How to Diffuse Teen Anger Issues
When your teen is in a good mood, talk about ways that they might be able to diffuse their anger. The first is to be aware of the signs of anger. These vary from person to person, but your teen might notice that they’re clenching their fists or grinding their teeth. They might feel blood rush to their face or they might get a headache. Their heart might speed up and they might start to sweat. These are all signs that it’s time to take a breather, which will in turn diffuse teen anger issues.
Some Safe Ways That People Might Diffuse Their Anger Include:
- Listening to music.
- Going for a run or otherwise working out.
- Calling a friend to talk about their feelings.
- Watching a funny movie.
- Laying down for a few minutes.
- Breathing exercises
- Writing down their feelings in a journal.
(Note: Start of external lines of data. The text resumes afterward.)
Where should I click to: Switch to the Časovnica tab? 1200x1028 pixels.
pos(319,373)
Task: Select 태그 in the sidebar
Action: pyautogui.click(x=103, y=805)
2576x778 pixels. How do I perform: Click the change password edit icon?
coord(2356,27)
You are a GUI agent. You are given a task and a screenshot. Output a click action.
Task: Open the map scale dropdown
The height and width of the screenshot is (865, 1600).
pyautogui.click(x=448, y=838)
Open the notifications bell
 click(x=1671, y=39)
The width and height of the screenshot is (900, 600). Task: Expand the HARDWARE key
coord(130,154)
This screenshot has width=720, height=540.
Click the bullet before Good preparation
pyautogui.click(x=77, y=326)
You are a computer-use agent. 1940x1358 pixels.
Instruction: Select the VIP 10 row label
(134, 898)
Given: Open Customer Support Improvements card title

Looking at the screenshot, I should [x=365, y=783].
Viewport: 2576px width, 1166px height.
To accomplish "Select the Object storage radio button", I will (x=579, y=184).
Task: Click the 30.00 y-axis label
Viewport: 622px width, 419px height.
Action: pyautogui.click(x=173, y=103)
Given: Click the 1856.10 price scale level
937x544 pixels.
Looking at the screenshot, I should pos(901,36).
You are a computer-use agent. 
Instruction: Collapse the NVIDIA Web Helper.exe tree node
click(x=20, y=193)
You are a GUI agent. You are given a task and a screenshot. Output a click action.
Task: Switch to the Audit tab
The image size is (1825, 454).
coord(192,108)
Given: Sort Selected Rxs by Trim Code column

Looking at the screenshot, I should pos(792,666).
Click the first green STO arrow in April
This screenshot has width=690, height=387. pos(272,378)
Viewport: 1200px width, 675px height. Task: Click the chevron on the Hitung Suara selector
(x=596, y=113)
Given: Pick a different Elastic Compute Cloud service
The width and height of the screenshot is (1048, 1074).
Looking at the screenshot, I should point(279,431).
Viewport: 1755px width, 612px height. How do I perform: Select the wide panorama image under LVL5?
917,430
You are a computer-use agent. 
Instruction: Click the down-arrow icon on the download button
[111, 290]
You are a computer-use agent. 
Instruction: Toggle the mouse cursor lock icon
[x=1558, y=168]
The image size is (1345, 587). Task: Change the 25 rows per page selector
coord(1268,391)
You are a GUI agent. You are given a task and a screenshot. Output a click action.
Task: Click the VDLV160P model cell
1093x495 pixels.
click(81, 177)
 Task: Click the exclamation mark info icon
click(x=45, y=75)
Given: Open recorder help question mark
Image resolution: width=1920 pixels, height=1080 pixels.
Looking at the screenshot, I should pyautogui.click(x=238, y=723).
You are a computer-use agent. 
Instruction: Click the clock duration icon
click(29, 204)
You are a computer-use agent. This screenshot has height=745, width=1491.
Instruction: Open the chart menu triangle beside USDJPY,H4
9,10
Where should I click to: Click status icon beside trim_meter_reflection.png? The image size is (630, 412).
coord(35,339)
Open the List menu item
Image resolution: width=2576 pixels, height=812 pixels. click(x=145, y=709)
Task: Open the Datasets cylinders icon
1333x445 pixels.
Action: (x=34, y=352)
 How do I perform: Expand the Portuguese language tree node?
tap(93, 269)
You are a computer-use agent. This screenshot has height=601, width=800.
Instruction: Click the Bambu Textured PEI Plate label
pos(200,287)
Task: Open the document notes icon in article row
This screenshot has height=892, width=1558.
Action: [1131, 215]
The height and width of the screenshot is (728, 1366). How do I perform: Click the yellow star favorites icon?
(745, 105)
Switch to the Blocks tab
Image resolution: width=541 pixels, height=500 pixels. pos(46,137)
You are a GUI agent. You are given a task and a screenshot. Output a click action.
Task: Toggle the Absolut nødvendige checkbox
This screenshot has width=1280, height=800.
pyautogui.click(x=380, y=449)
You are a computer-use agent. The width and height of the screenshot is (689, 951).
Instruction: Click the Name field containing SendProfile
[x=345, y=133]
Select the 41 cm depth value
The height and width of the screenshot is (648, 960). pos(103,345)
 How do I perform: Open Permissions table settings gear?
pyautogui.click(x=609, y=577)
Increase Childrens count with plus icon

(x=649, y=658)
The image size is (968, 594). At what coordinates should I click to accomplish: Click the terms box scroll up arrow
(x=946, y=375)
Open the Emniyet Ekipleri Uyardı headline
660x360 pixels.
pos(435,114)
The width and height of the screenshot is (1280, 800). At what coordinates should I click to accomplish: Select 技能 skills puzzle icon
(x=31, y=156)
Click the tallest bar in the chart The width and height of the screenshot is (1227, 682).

- Using a punching bag or throwing a ball in the backyard to release pent-up frustration.
Love Your Teen Anyway
Even if your teenager seems unlovable when he or she is struggling with anger, be sure to love them anyway. Take time each day to chat for at least a few minutes about their day. Find things about their personality that you love and appreciate. Tell them often that you love them. Do nice things for them; bring them a snack or glass of iced tea, pick up a book you see at a garage sale that you think they’ll like, or invite them to go with you to get coffee or ice cream. Even though your teen is dealing with anger and moodiness, they still need and want your love and approval.
If these measures don’t help, it’s important to seek professional advice. Your teen’s doctor is a good place to start. They might suggest that you follow up with mental health counseling. Getting teen anger issues under control during the teen years is an important step toward becoming a healthy, productive adult; it will be difficult for your teen to have successful relationships and a career if they are struggling with keeping their behavior under control.